Traditional phrase-based models have as atomic translation step the mapping of an input phrase to an output phrase. Tree-based models operate on so-called grammar rules, which include variables in the mapping rules.
- QUOTE: Moses supports models that have become known as hierarchical phrase-based models and syntax-based models. These models use a grammar consisting of SCFG (Synchronous Context-Free Grammar) rules. In the following, we refer to these models as tree-based models.
2018
- (Lee et al., 2018) ⇒ Chris van der Lee, Emiel Krahmer, and Sander Wubben. (2018). “Automated Learning of Templates for Data-to-text Generation: Comparing Rule-based, Statistical and Neural Methods". In: Proceedings of the 11th International Conference on Natural Language Generation (INLG 2018). DOI:10.18653/v1/W18-6504.
- QUOTE: The MOSES toolkit (Koehn et al., 2007) was used for SMT. This Statistical Machine Translation system uses Bayes’s rule to translate a source language string into a target language string. For this, it needs a translation model and a language model. The translation model was obtained from the parallel corpora described above, while the language model used in the current work is obtained from the text part of the aligned corpora. Translation in the MOSES toolkit is based on a set of heuristics.
2015
- (Rush et al., 2015) ⇒ Alexander M. Rush, Sumit Chopra, and Jason Weston. (2015). “A Neural Attention Model for Abstractive Sentence Summarization.” In: Proceedings of the 2015 Conference on Empirical Methods in Natural Language Processing (EMNLP-2015). DOI:10.18653/v1/D15-1044.
- QUOTE: To control for memorizing titles from training, we implement an information retrieval baseline, IR. This baseline indexes the training set, and gives the title for the article with highest BM-25 match to the input (see Manning et al. (2008)). Finally, we use a phrase-based statistical machine translation system trained on Gigaword to produce summaries, MOSES + (Koehn et al., 2007).
2007
- (Koehn et al., 2007) ⇒ Philipp Koehn, Hieu Hoang, Alexandra Birch, Chris Callison-Burch, Marcello Federico, Nicola Bertoldi, Brooke Cowan, Wade Shen, Christine Moran, Richard Zens, Chris Dyer, Ondrej Bojar, Alexandra Constantin, and Evan Herbst. (2007). “Moses: Open Source Toolkit for Statistical Machine Translation". In: Proceedings of the 45th Annual Meeting of the Association for Computational Linguistics Companion Volume Proceedings of the Demo and Poster Sessions (ACL 2007).
- QUOTE: Apart from providing an open-source toolkit for SMT, a further motivation for Moses is to extend phrase-based translation with factors and confusion network decoding.

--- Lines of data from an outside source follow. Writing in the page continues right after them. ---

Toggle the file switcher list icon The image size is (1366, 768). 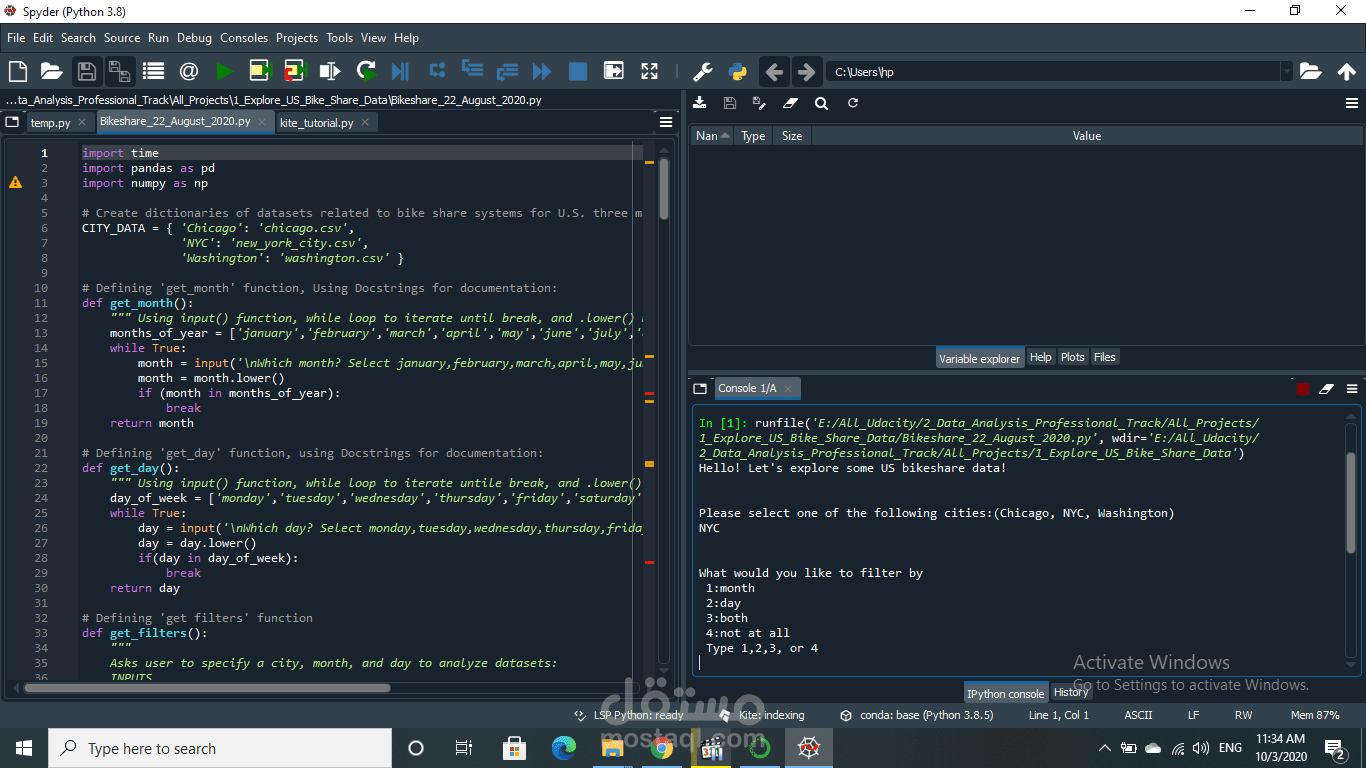click(153, 71)

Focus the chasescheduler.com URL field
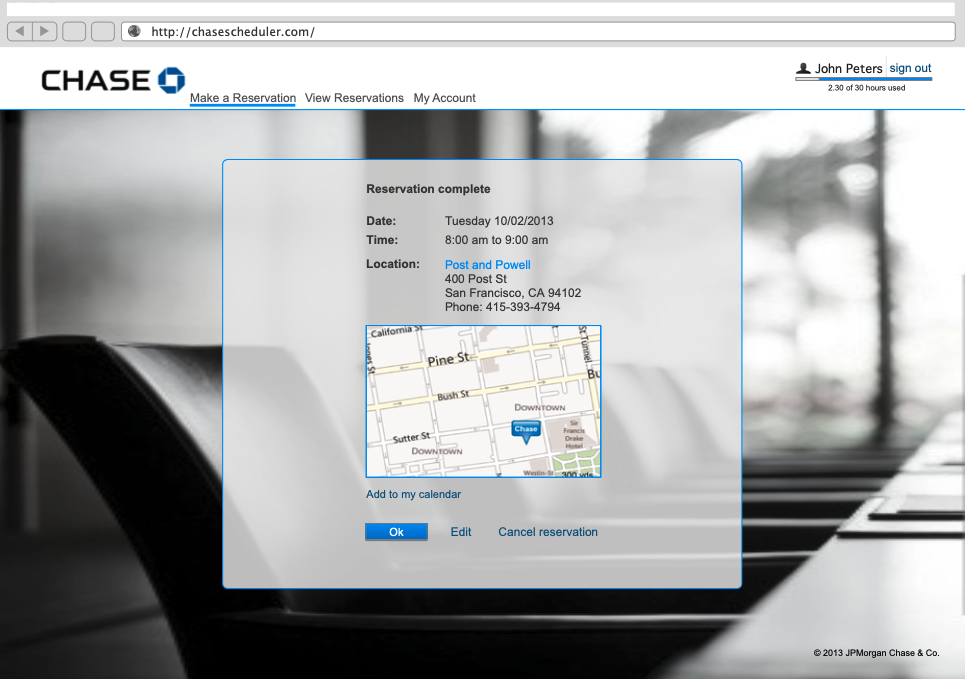coord(540,31)
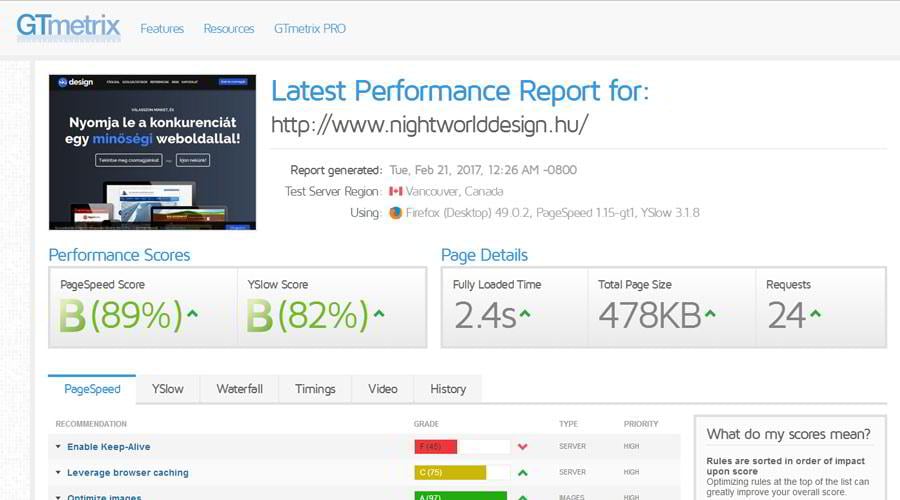900x500 pixels.
Task: Open the History tab
Action: click(448, 389)
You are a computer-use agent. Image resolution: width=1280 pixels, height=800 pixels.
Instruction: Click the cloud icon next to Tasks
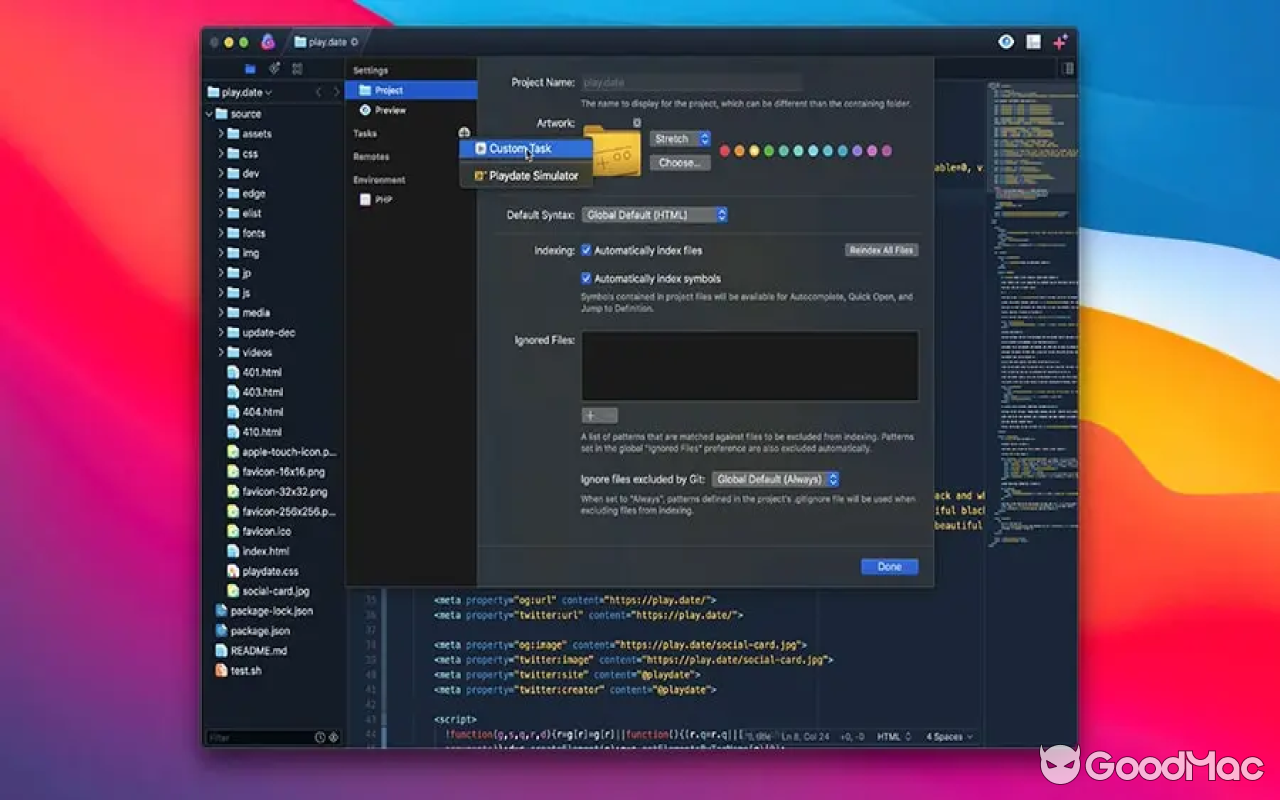coord(464,133)
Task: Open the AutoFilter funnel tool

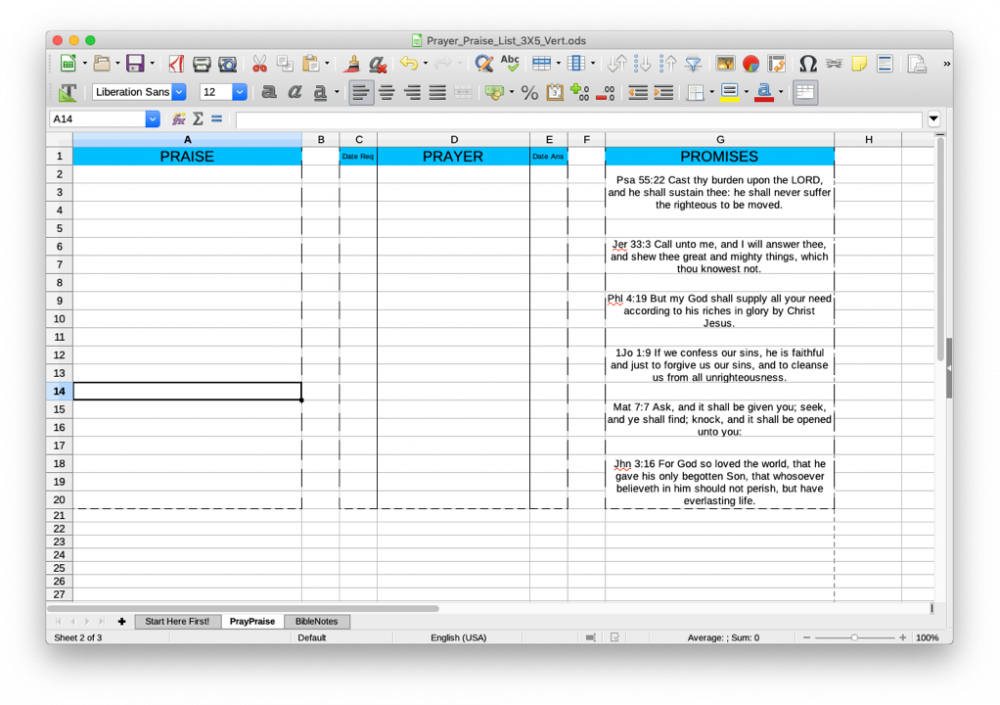Action: pos(692,64)
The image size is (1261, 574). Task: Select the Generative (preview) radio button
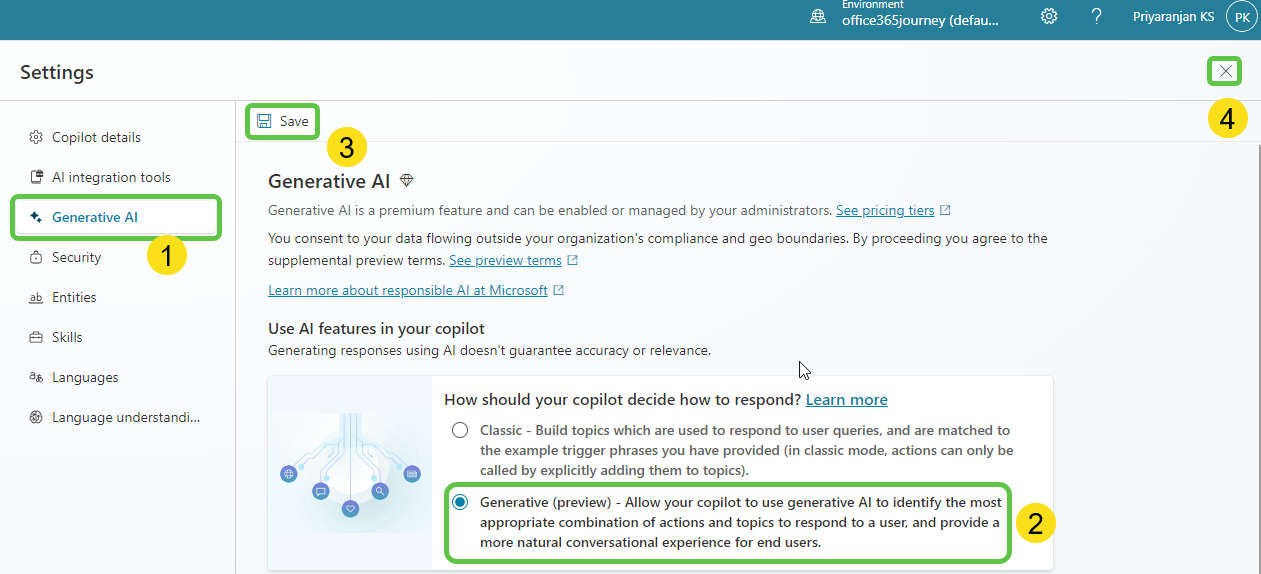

The current phrase-based approach to statistical machine translation is limited to the mapping of small text chunks without any explicit use of linguistic information, be it morphological, syntactic, or semantic. These additional sources of information have been shown to be valuable when integrated into pre-processing or post-processing steps.
Moses also integrates confusion network decoding, which allows the translation of ambiguous input. This enables, for instance, the tighter integration of speech recognition and machine translation. Instead of passing along the one-best output of the recognizer, a network of different word choices may be examined by the machine translation system.
Efficient data structures in Moses for the memory-intensive translation model and language model allow the exploitation of much larger data resources with limited hardware.
- QUOTE: Apart from providing an open-source toolkit for SMT, a further motivation for Moses is to extend phrase-based translation with factors and confusion network decoding.